MATERIAL TO PROCESS:
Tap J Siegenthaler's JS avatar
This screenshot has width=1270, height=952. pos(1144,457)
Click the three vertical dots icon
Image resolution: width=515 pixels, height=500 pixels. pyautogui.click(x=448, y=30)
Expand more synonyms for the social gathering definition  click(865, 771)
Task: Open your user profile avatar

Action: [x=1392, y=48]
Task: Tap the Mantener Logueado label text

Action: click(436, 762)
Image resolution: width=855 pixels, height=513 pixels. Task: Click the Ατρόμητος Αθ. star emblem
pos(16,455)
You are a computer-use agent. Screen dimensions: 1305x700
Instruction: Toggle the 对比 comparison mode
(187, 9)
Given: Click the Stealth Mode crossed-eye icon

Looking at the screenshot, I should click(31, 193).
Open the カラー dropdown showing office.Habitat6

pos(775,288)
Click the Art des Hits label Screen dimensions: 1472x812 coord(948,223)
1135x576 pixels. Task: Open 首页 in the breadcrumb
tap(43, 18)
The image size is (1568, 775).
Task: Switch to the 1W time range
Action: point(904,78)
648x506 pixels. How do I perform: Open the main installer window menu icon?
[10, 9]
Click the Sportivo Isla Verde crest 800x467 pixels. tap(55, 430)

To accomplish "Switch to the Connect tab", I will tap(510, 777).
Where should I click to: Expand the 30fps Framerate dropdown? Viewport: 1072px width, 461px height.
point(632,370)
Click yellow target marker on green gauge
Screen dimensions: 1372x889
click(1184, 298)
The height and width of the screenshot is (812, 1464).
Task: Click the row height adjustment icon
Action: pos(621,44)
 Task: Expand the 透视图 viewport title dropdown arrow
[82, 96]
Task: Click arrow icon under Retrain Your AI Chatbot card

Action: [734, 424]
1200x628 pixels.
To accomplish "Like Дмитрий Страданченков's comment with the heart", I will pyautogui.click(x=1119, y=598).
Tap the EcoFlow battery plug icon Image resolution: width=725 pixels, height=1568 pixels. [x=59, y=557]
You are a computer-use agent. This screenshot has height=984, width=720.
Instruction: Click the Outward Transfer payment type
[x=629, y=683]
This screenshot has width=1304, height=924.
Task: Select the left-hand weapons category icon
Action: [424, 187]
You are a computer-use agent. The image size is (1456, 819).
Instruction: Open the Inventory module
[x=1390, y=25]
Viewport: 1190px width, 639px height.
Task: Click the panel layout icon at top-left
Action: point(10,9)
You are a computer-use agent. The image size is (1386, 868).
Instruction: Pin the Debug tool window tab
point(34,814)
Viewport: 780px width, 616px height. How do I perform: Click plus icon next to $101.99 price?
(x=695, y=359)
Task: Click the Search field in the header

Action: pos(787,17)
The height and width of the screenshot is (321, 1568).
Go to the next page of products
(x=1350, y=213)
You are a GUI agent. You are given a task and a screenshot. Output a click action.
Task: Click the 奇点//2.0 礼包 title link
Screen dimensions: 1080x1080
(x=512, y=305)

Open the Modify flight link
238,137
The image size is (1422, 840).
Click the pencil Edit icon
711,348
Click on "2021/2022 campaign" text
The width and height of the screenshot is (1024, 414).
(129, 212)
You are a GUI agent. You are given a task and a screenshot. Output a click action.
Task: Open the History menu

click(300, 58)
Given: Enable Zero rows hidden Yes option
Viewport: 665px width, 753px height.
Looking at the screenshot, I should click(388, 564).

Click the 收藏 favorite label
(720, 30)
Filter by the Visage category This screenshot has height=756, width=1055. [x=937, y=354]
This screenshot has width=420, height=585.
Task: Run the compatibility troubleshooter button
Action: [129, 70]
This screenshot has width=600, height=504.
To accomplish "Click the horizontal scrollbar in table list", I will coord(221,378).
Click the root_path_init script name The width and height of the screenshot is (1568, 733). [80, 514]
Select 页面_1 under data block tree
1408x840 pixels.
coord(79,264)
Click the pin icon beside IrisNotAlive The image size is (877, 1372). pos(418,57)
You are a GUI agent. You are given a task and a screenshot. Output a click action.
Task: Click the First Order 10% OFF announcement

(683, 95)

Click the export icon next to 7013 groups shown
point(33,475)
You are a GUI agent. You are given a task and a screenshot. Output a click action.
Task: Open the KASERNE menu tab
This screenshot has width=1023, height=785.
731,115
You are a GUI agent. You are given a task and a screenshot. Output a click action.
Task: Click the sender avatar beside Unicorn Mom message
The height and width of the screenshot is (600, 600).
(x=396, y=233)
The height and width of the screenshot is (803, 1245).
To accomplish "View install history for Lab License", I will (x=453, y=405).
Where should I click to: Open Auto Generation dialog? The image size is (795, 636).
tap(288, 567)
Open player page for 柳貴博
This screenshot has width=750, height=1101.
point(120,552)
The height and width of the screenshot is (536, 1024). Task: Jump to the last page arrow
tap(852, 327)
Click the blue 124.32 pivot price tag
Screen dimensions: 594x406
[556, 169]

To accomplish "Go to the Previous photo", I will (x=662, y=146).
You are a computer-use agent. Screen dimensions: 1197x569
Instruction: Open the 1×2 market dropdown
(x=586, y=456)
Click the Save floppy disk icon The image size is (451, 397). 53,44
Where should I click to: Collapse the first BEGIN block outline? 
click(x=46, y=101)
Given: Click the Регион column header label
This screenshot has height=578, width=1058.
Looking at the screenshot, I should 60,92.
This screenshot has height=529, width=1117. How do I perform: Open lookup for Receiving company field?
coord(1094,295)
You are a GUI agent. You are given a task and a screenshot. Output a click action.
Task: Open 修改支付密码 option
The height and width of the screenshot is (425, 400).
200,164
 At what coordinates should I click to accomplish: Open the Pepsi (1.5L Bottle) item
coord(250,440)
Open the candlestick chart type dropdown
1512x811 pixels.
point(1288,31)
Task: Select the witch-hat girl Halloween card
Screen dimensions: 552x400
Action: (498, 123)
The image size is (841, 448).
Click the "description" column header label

TASK TO CARRY OUT: Copy the rows verbatim, from the line with "The height and width of the screenshot is (321, 1568)." through the line with "click(300, 58)", including both of those lines.

SOLUTION TO THIS EXERCISE:
The height and width of the screenshot is (321, 1568).
Go to the next page of products
(x=1350, y=213)
You are a GUI agent. You are given a task and a screenshot. Output a click action.
Task: Click the 奇点//2.0 礼包 title link
Screen dimensions: 1080x1080
(x=512, y=305)

Open the Modify flight link
238,137
The image size is (1422, 840).
Click the pencil Edit icon
711,348
Click on "2021/2022 campaign" text
The width and height of the screenshot is (1024, 414).
(129, 212)
You are a GUI agent. You are given a task and a screenshot. Output a click action.
Task: Open the History menu

click(300, 58)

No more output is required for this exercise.